Return every row from the one containing "For every named" down to the one containing "Cancel (459, 500)", both included, copied character for character.

Material provided =
— Start —

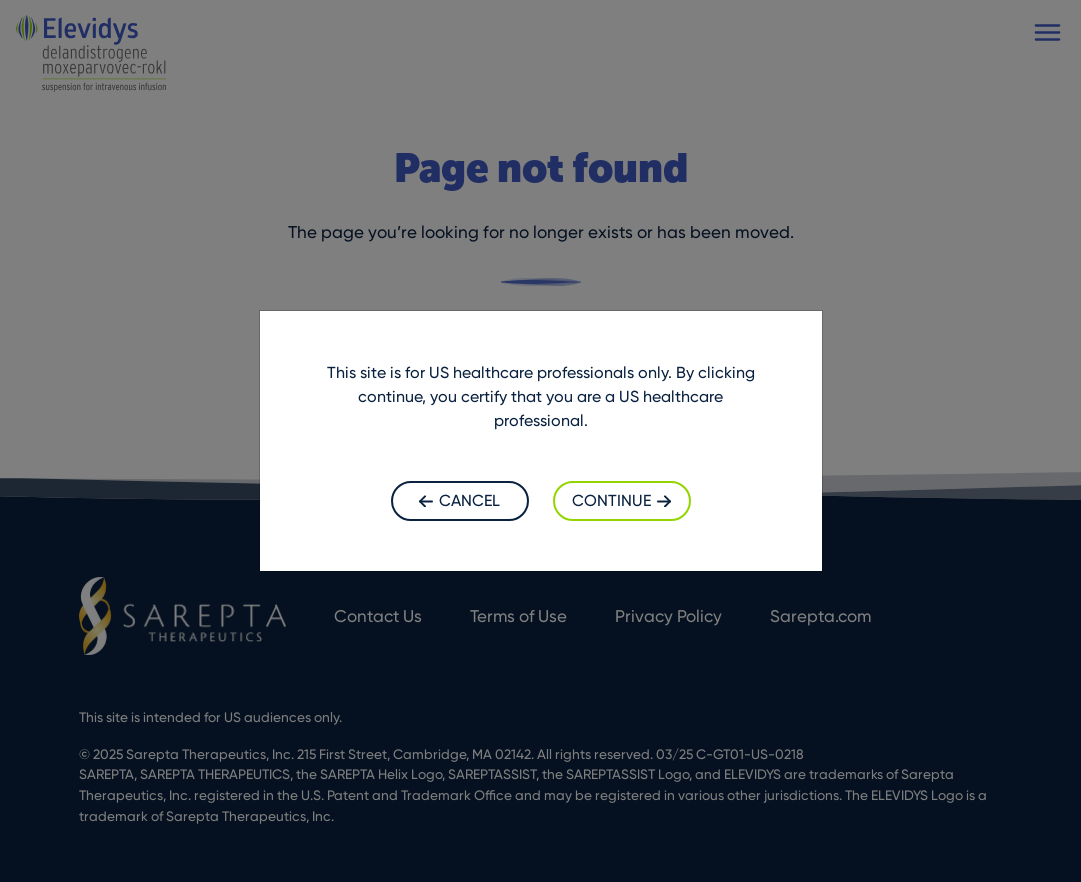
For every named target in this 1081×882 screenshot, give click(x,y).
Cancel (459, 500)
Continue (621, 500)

— End —
— Start —

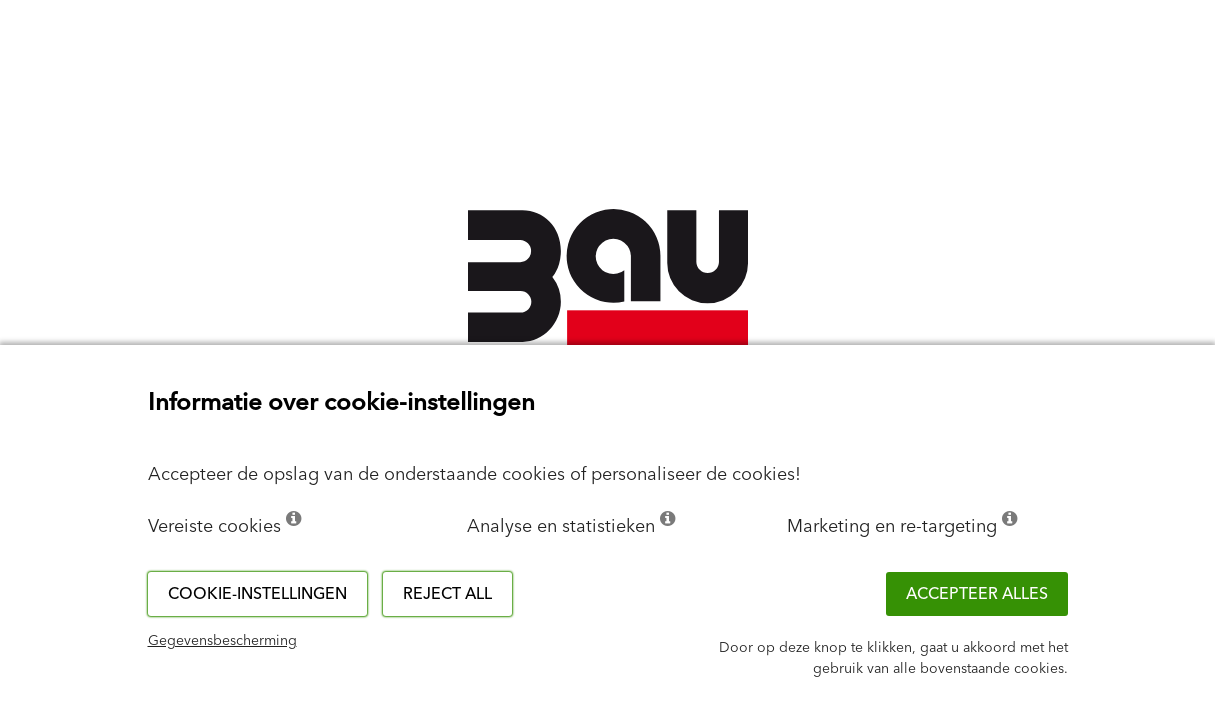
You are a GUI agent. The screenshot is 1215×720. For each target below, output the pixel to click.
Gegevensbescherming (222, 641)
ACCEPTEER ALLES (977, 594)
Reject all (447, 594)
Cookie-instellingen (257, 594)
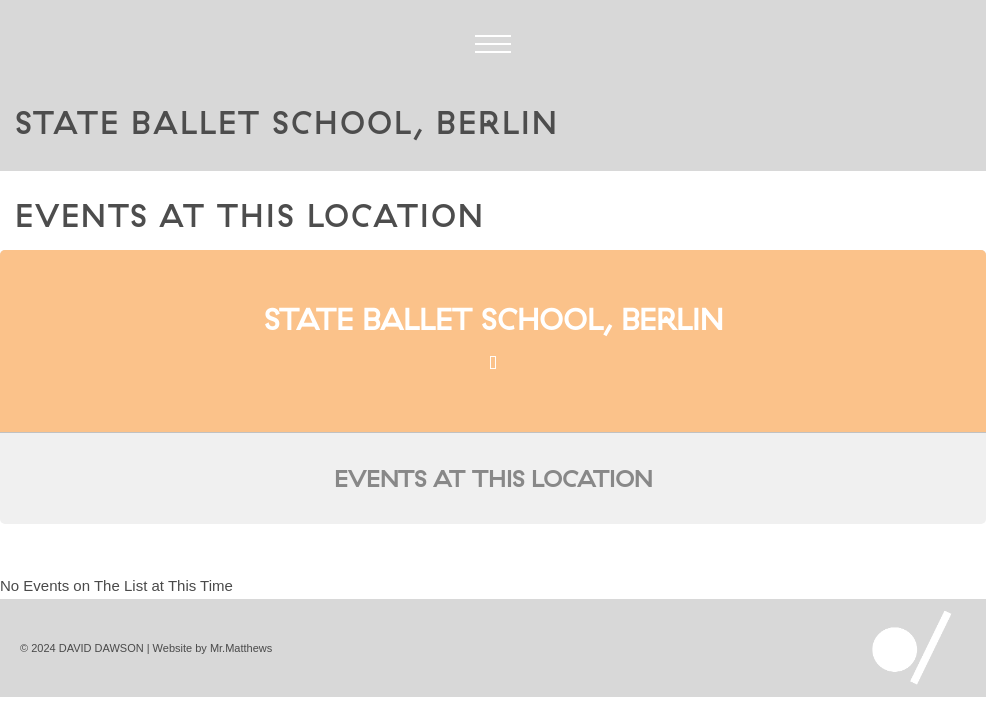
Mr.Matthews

— End —

Exercise solution =
For every named target in this 1081×882 screenshot, give click(x,y).
Cancel (459, 500)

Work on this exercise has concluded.